Stored items
------

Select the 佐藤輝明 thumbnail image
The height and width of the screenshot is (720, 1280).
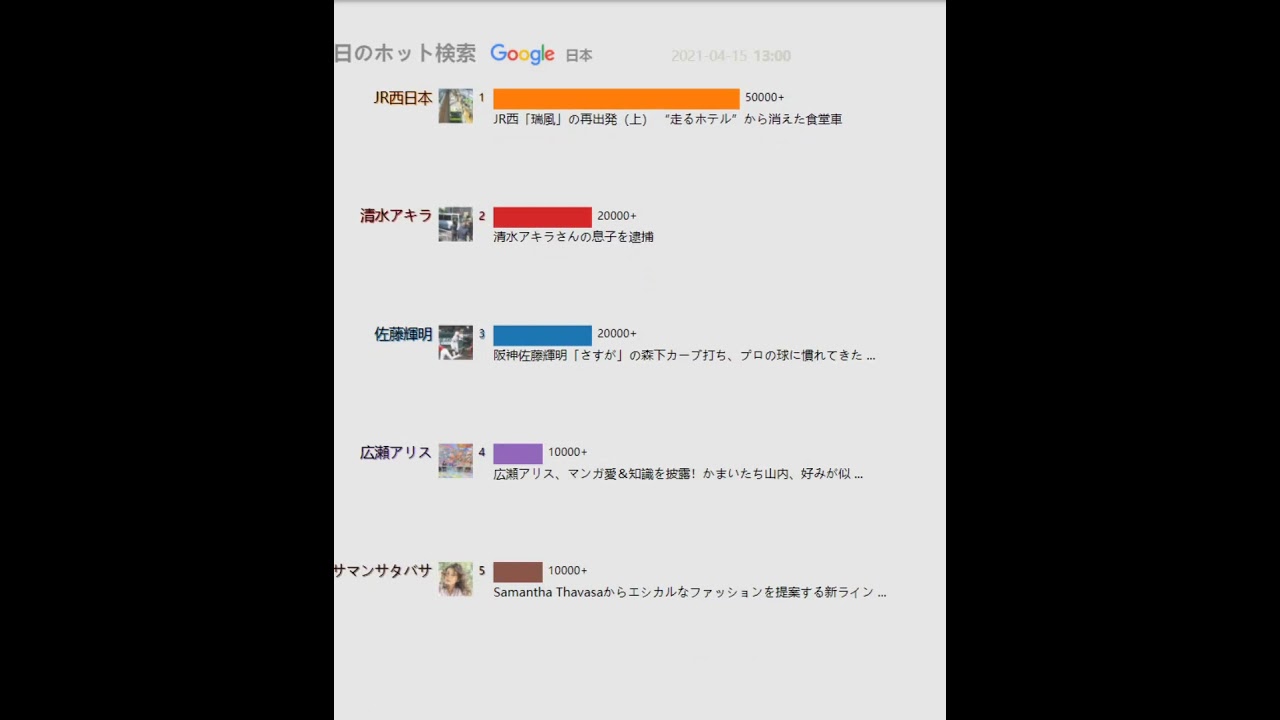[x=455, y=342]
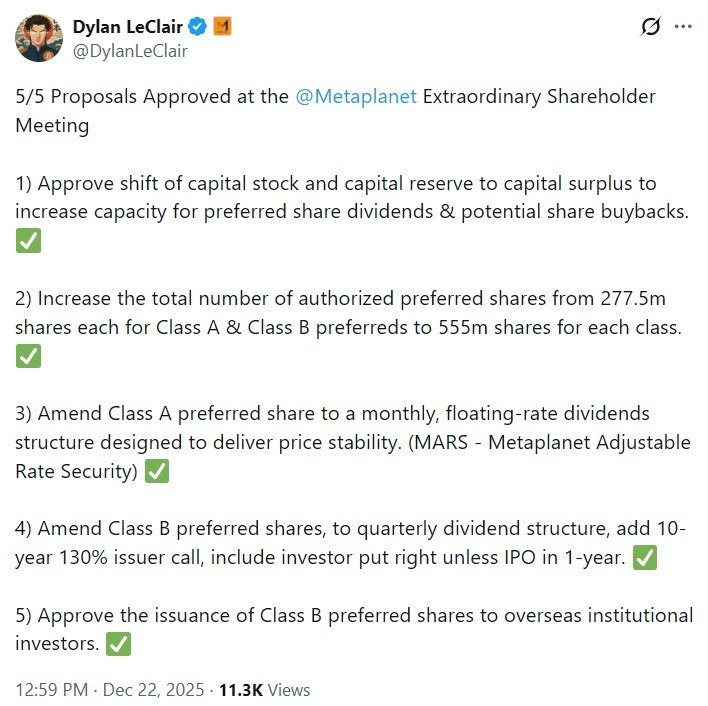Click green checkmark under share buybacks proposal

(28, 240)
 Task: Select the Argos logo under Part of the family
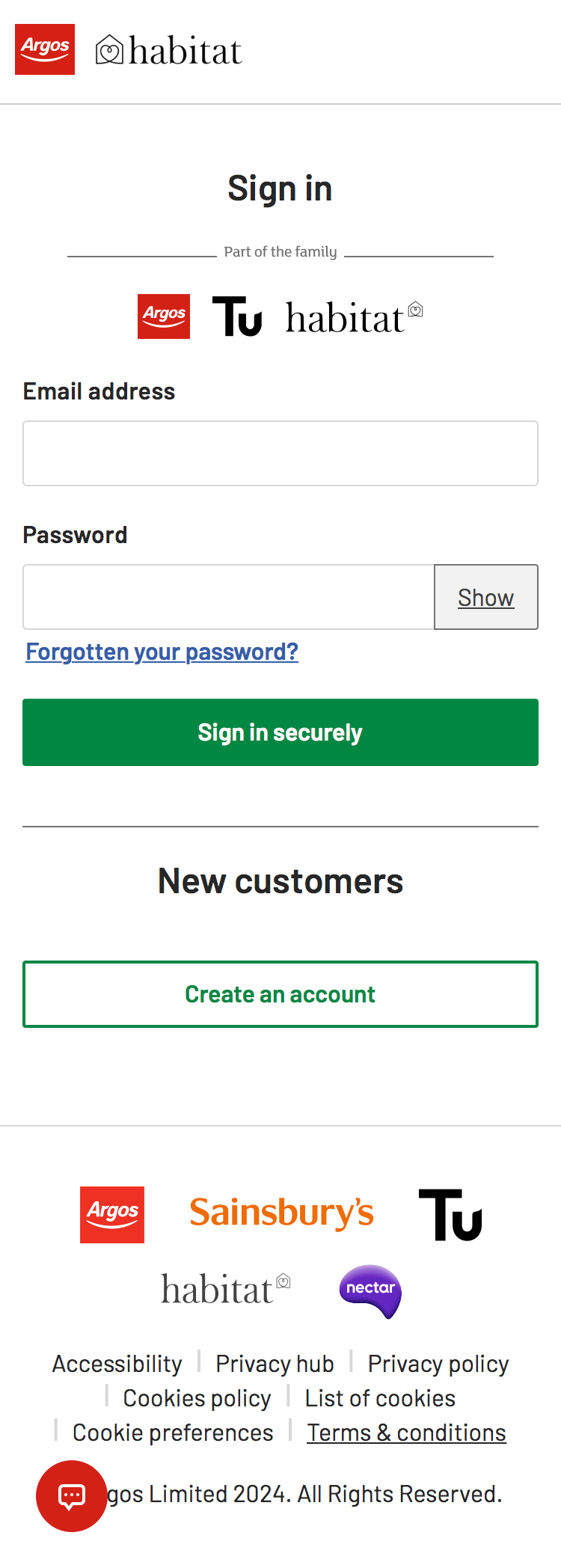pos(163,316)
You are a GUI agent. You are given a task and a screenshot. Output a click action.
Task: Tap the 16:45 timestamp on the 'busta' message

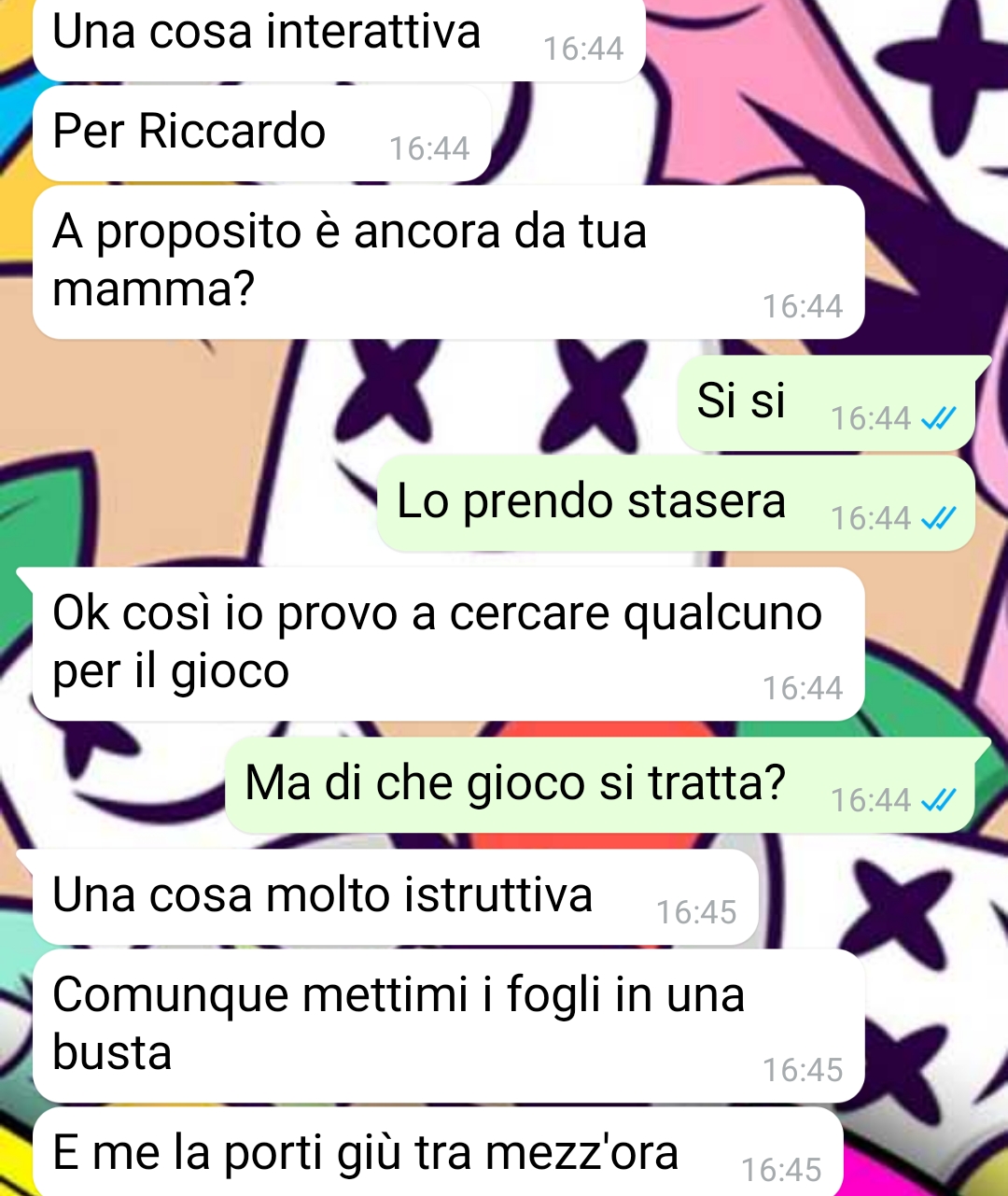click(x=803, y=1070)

------

Task to complete
Word for word, restate the lines from the line containing "Task: Select the" through the end of the data, including the first and last of them. Pictures stay out.

Solution below
 Task: Select the Argos logo under Part of the family
pos(163,316)
You are a GUI agent. You are given a task and a screenshot. Output a click action.
Task: Tap the 16:45 timestamp on the 'busta' message

click(x=803, y=1070)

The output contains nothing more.